Friday, February 3, 2017

Hidden Figures

Book: Hidden Figures
Basic Information : Synopsis : Thoughts : Evaluation : Book Group : New Words : Book References :
: Table of Contents : References

Basic Information:
 Author: Margot Lee Shetterly
Edition: eBook on a Nook
Read:February 3, 2017
289 pages
Genre:  History,  Biography, Science
Rated:   out of 5

Synopsis:
Why were black women even present at Langley field? There was a need during World War II for people who could work numbers. As there was a number of unemployed black females, the people at Langley were interested in getting help, no matter what the source.

These women proved to be talented and showed that black women were an underutilized resource. The books talks about some of the segregation these women encountered, along with the presidential orders which allowed them to work.

Once the war ended, the question became, what do you do with these women? The Cold War started soon after, with its accompanying need for smart, mathematically inclined personnel. Then the space program.

The book follows the stories of several of these women through the years, showing what they accomplished, their struggles and their successes.


Thoughts:

Prologue
The author was raised in Hamptom where Langley was. Shetterly notes that when she was growing up that the face of science was brown. Interesting that to me this would not be how I would picture science. But that is more of my problem. But it would be sort of interesting that our perspective, no matter what we are, is shaped by our upbringing. It is up to us to change our perspective to match reality.

A door opens
Shetterly notes that civil rights are linked to economic rights. This is a modern observation, not that it is a wrong it. It is just putting things into perspective.

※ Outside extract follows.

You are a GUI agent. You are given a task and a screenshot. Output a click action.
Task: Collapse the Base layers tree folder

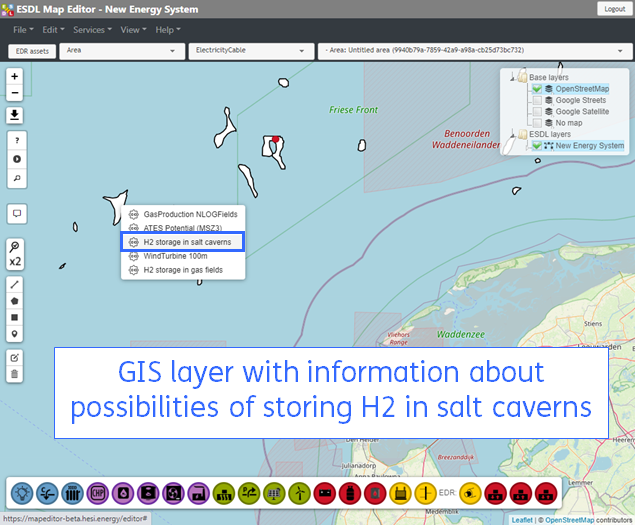(514, 77)
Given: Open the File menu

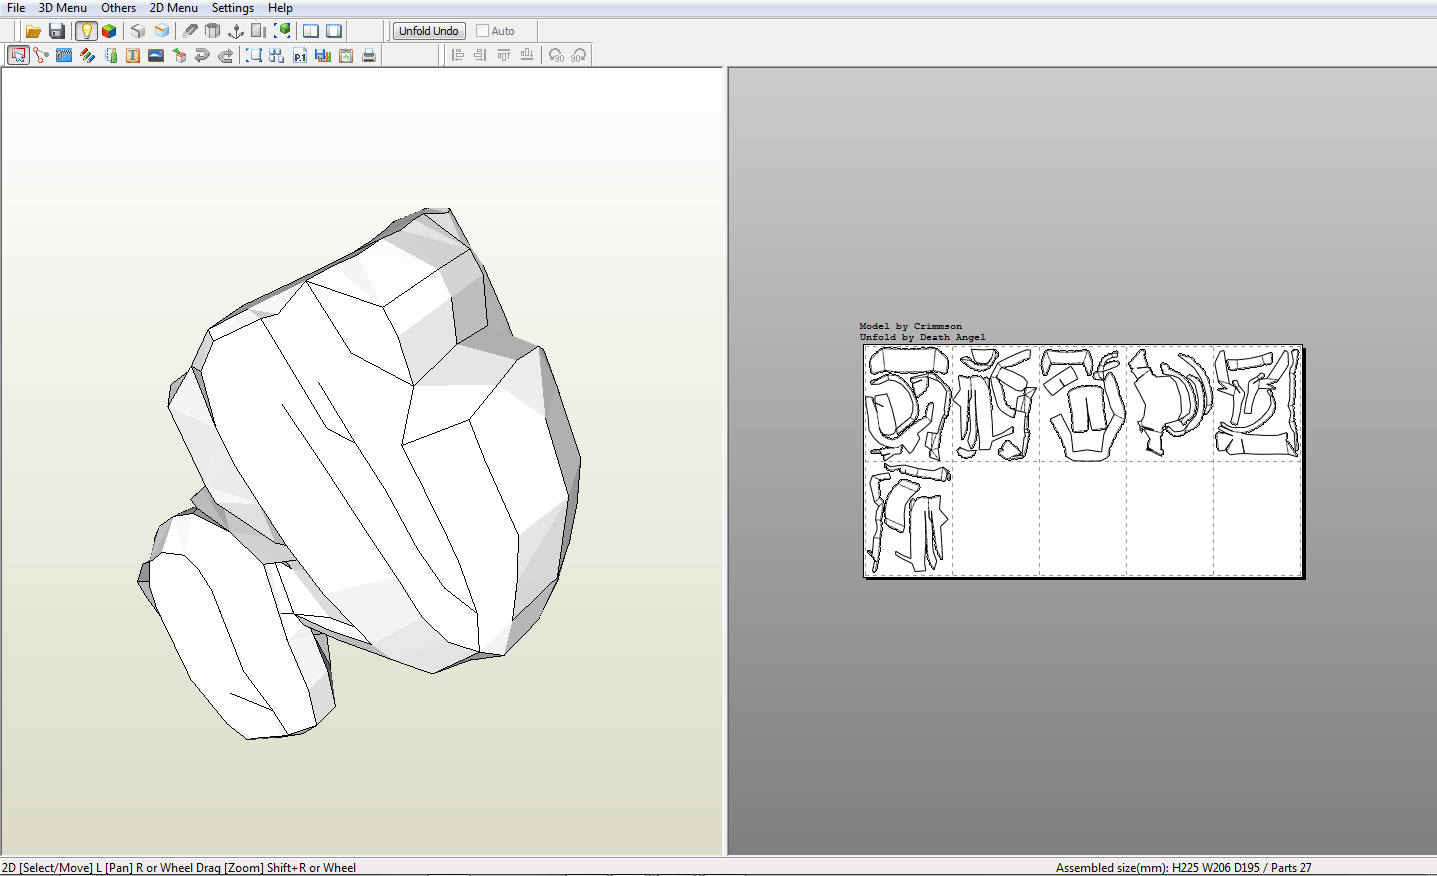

It is observed that NACA, the forerunning was all about practical solutions.

Mobilization
Ideals without practical solutions were empty promises. Some politicians could use this line.


The double V

The blacks during World War II were asking themselves the question: Is the kind of America I know worth defending? This is a question which each generation should ask. It is a question which is needs to be asked today.  Shetterly notes that it was their own pride, their patriotism, their deep and abiding belief in the possibility of democracy that inspired the Negro people. It is the hope for something better which drives us to continue even if we are struggling now. Take away hope and you end progress. But Shetterly also notes that it was a failure to secure the promises of democracy is what defines the black habitation in this country.

Turbulence

Katherine Globe/Johnson treated her male engineers as equals to her in there curiosity and intellect.



What a difference a day makes

Ideas is what drive people to do great things. Dorothy figures out in our to be part of the party (this is the Mercury Project and the question was how to do it.), she needs to be where the ideas are created. That is when the engineers get together and go through problems, she needed to get in there. But females were not allowed. Dorothy pretty much got in because she was persistant. That is what will make or break you as a person who gets to be part of the party.

I had never correlated the demise of the Jim Crow laws with the Russians threat of Sputnik. The US needed the type of war drive it got during World War II. This allowed blacks to serve, to work and build up resumes which were impressive. The Russians did the same thing during peaceful times.


Outer space
This is the one place which Shetterly approaches a Chestertonish type of phrase. They had to get over the high hurdle of low expectation. This is so true. You get what you expect.


Model behavior
black people frequently disqualified themselves. Shetterly notes this that they would not be competitive because that is what they were brought up with. A black is not as smart as a white, a black is not capable. If anything in this book is a point, it is that blacks can do anything that a white can do. The other point is that anybody needs to have realistic understanding of their own capabilities and act on it. Either increase their capabilities where they are weak, or capitalize on their strengths.

She earned her engineering title through hard work, talent and drive,...
I am not sure there is anything special in this statement. Unless you are given a title because they are mistaken or do not know any better, that is the usual course for promotion.
  • Degrees of freedom
  • Out of the past, the future
  • America is for everybody
  • To boldly go.

Epilogue
The power of the history of NASA’s black computers is that even the Firsts weren’t the Onlies. In others words, we were seeing a continuing phenomenon. If there was a few black women who could do this work, that would say NACA/NASA was getting the cream of the crop. But there was many of these people who did the work, This would cause a change in policy.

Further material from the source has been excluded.